Филя отложил сбрую, Меланья – рукоделье.
– С двух приисков привезли заарестованных. С Благодатного самого Ухоздвигова с Урваном, а с Ольховки анжинера Гриву, который мужиком будет учительши Дарьи Елизаровны, да подрядчика какого-то и еще двух сынов самого Ухоздвигова, охицеров. Иннокентия Иннокентьевича будто и Андрея Иннокентьевича будто. И оружья много нашли. Восстание будто подымать хотели.
– Будоражатся, будоражатся, – бормотал Филя, почесывая толстый зад. – К весне, может, и подымут. Схлестнутся красные с белыми. Ипеть грабиловка будет для мужиков.
– Казаков Потылицыных всех заарестовали, – продолжала Апроська.
– Ишь ты! Настал черед и для казаков, – обрадовался Филя.
– Сумкова старика заарестовали, который сродственник атаману Сотникову. Охицера Потылицына ишшут. По всем казакам ходют с винтовками. Страхи! К ревкому близко не подпушают…
Филя поднялся, поцарапал в затылке:
– Ишь как красные разворачиваются!
– Страхота, страхота! – тараторила Апроська.
– Спаси господи! – крестилась Меланья.
– Господь таперича не спасет, потому как красные от анчихриста власть держат, – сказал Филя.
– Самого Елизара Елизаровича заарестовали и учительшу Дарью Елизаровну заарестовали. Школу теперь прикрыли.
– Слава Христе! – помолился Филя.
– Насовсем прикрыли! У бабки Ефимии обыск был, когда анжинера Гриву привезли с тайги. Ой, что деется!.. Сама бабка с Дарьей Елизаровной, сказывают, со святым Ананием заодно, нюх в нюх. И сам святой Ананий был у их в дому, ей-бо! Пришли, значит, заарестовать, а он как дохнет на всех, так ревкомовцы с ног попадали. «Изыди, грит, нечистая сила!» А когда ревкомовцы в память пришли, святой Ананий на небеси поднялся али невидимый стал. Ей-бо! Бабка Акимиха сказывала. И все, все про святого Анания шепчутся и молятся, молятся…

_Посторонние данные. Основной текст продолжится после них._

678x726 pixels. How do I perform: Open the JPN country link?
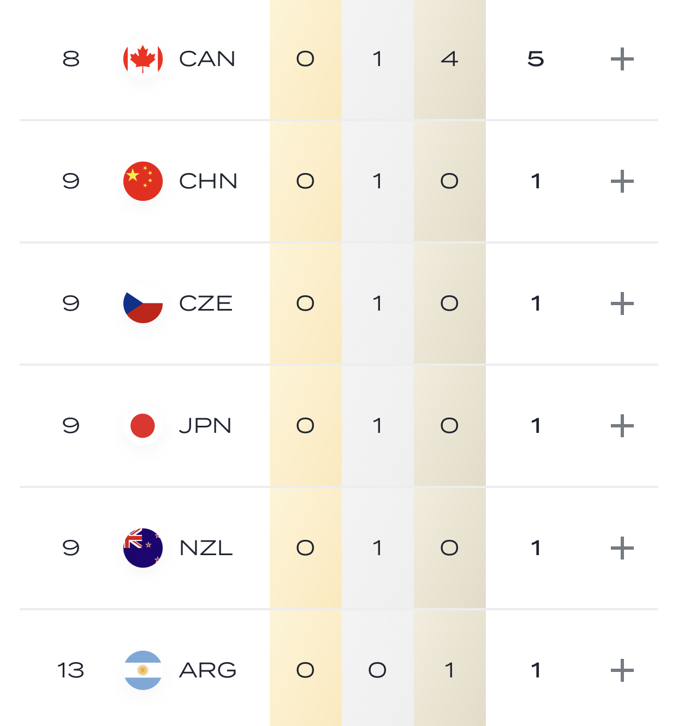(x=205, y=426)
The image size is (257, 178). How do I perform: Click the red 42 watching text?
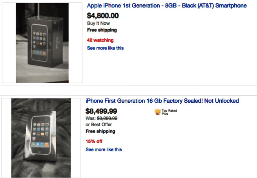[x=100, y=40]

Апроська истово перекрестилась, за нею Меланья, потом Филимон Прокопьевич.
Про явление святого Анания вся тайга гудит с осени. То в одной деревне видели, будто и реченье слушали; то в другой деревне. Никто толком не знал, какой веры святой Ананий. Если поповской – еретик, если дырник – тоже еретик; если федосеевец-рябиновец, как Юсковы, тоже понятно, еретик. Сама-то бабка Ефимия чистая ведьма. Как же мог святой Ананий появиться у нее? Другое дело, если бы святой Ананий, призывающий народ к восстанию против красных, переступил порог дома Филимона Прокопьевича! Тогда бы он был настоящий святой и, конечно, праведник. Надо бы спросить у батюшки: молиться ли во здравие святого Анания или анафеме предать как нечистую силу?
– Что будет-то с миллионщиками? – спрашивает Меланья.
– Выдавят золотишко, чаво более? – зевнул Филя. Апроська еще вспомнила:
– Елизар-то Елизарович, сказывают, не пьет, не ест под арестом.
– Ничаво! – хмыкнул Филя. – Как живот утянет под ребра, пить и жрать будет. Полтину мне тогда пожалел на параходе, а вот подоспел час – мильены выдавят с его! Так ему и надо: жмон, какого свет не знал, собака! И есаул такоже – собака.
– А бабы-то, бабы-то заарестованных как ревут! На всю улицу! – насыщала Апроська новостями.